[Dataset entries]
"""

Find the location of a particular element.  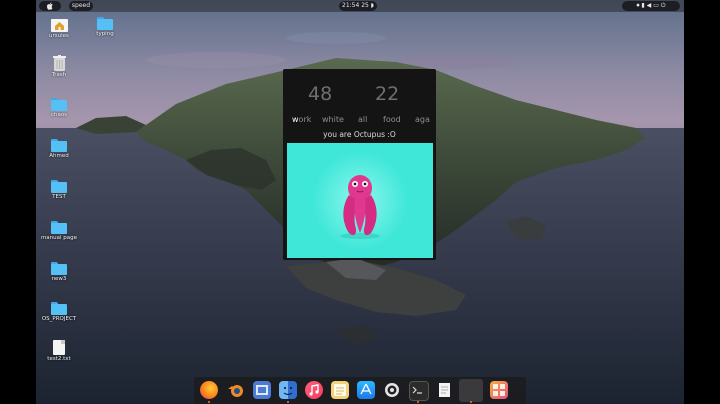

apple-menu is located at coordinates (50, 6).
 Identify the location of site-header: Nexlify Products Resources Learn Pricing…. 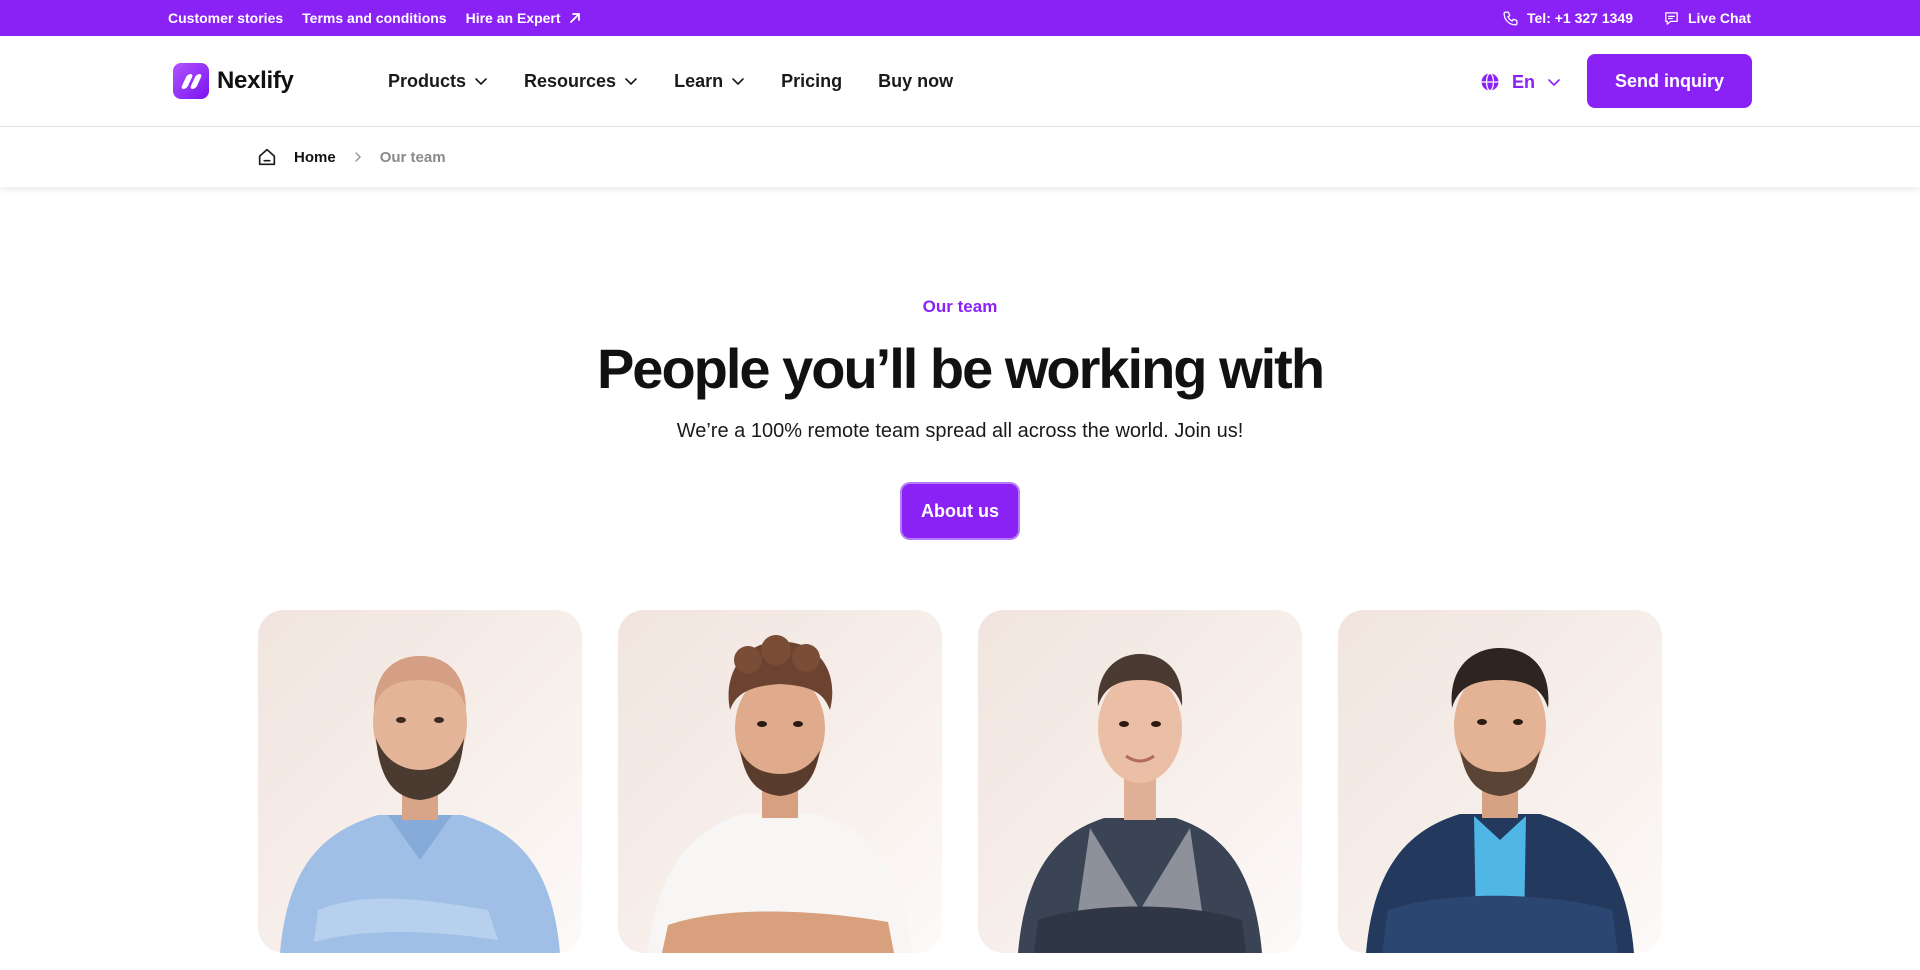
(960, 82).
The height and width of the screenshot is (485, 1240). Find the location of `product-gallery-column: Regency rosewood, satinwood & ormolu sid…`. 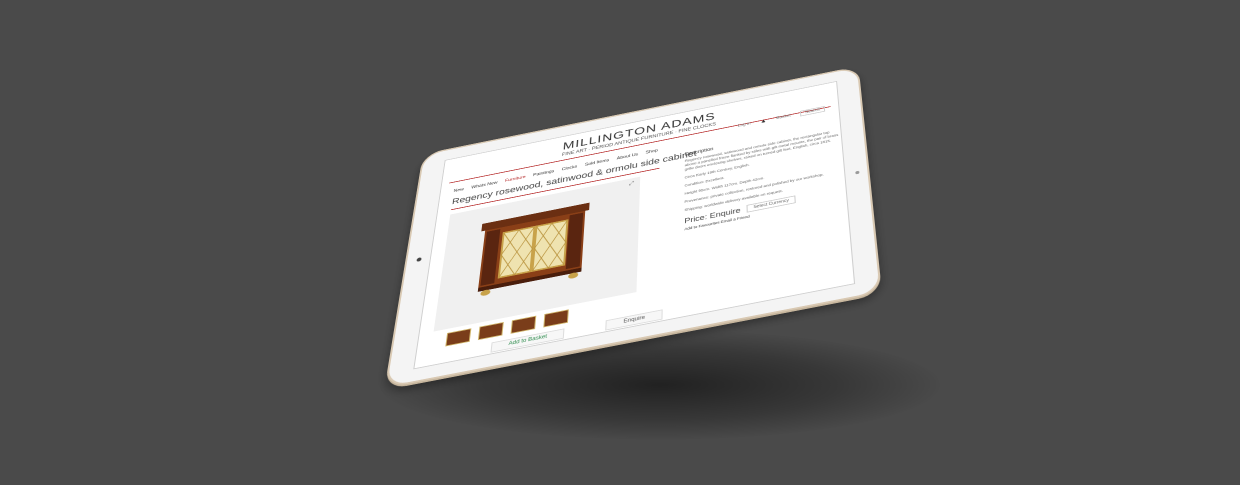

product-gallery-column: Regency rosewood, satinwood & ormolu sid… is located at coordinates (556, 258).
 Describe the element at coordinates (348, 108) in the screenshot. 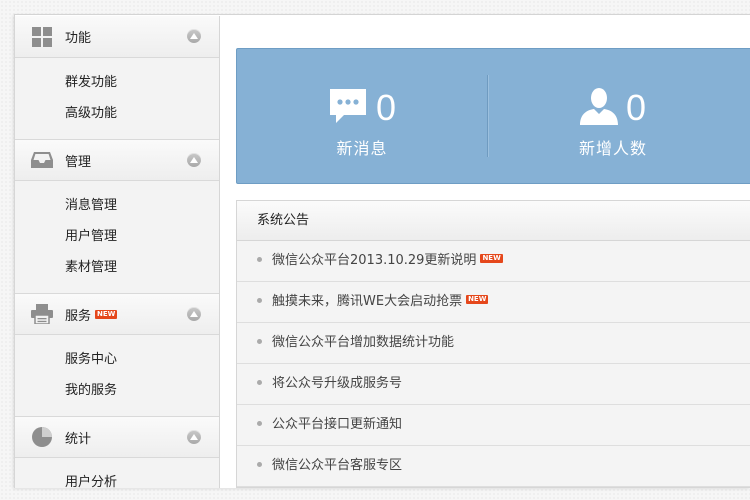

I see `chat-bubble-icon` at that location.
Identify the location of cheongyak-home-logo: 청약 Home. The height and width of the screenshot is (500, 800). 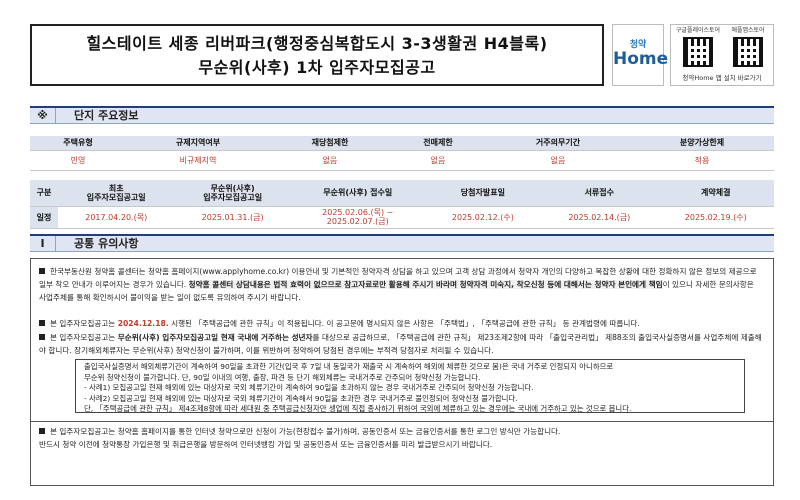
(640, 55).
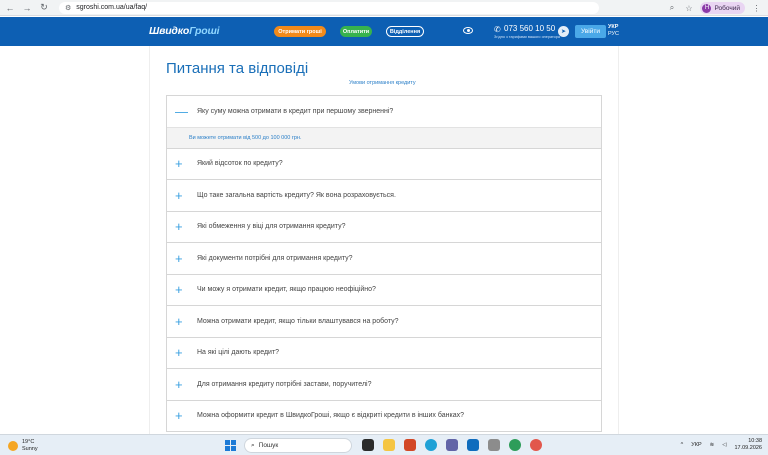 This screenshot has width=768, height=455. I want to click on office-icon, so click(410, 445).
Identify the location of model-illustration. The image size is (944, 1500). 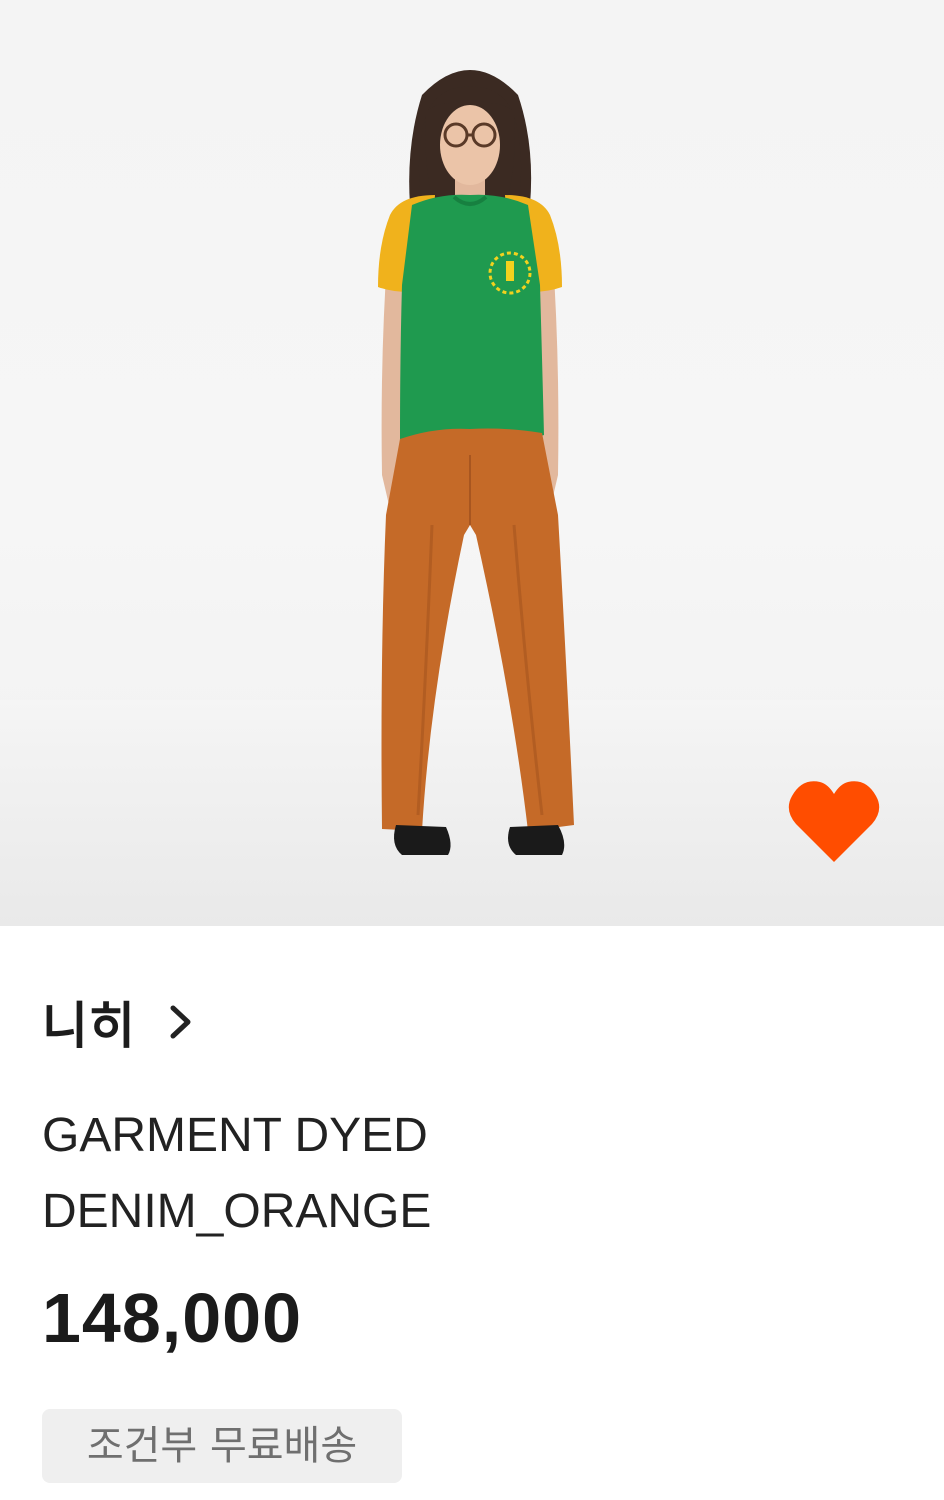
(476, 462).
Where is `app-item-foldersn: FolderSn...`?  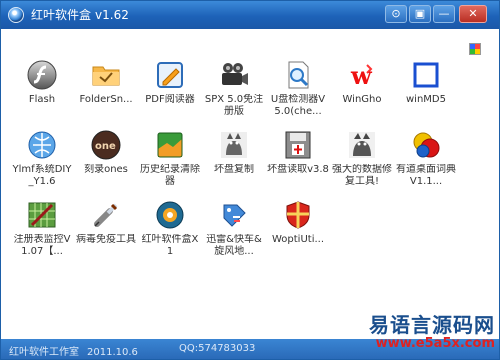 app-item-foldersn: FolderSn... is located at coordinates (106, 94).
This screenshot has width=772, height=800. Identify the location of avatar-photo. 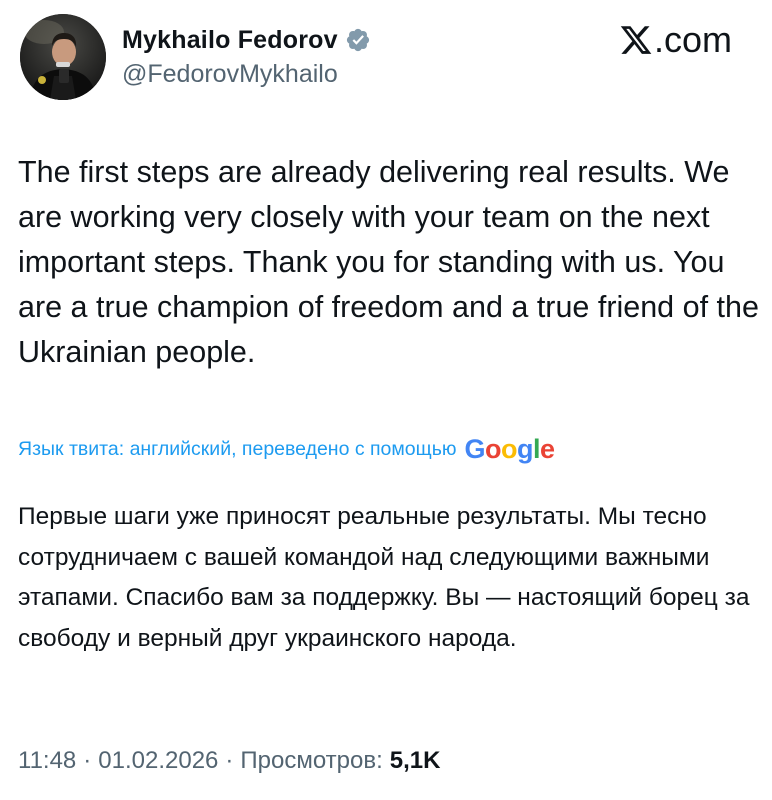
(63, 57).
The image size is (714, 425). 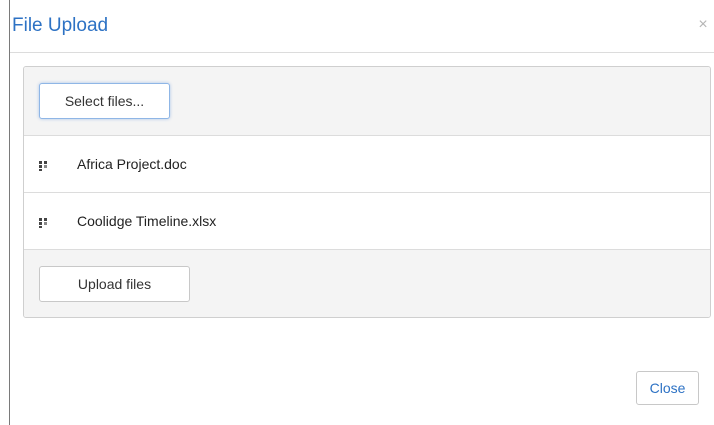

"""

(To do):
Scale the coordinates in the answers by 2, rounding to whole numbers with halves going up, and leave the numbers in the requests unchanged. Write out again every line from the one containing "This screenshot has width=772, height=800." through the end of the listing, requests included, with the pictures omitted.

(Answer to the exercise):
This screenshot has width=772, height=800. Identify the location of avatar-photo. 
(126, 114).
The image size is (714, 425). 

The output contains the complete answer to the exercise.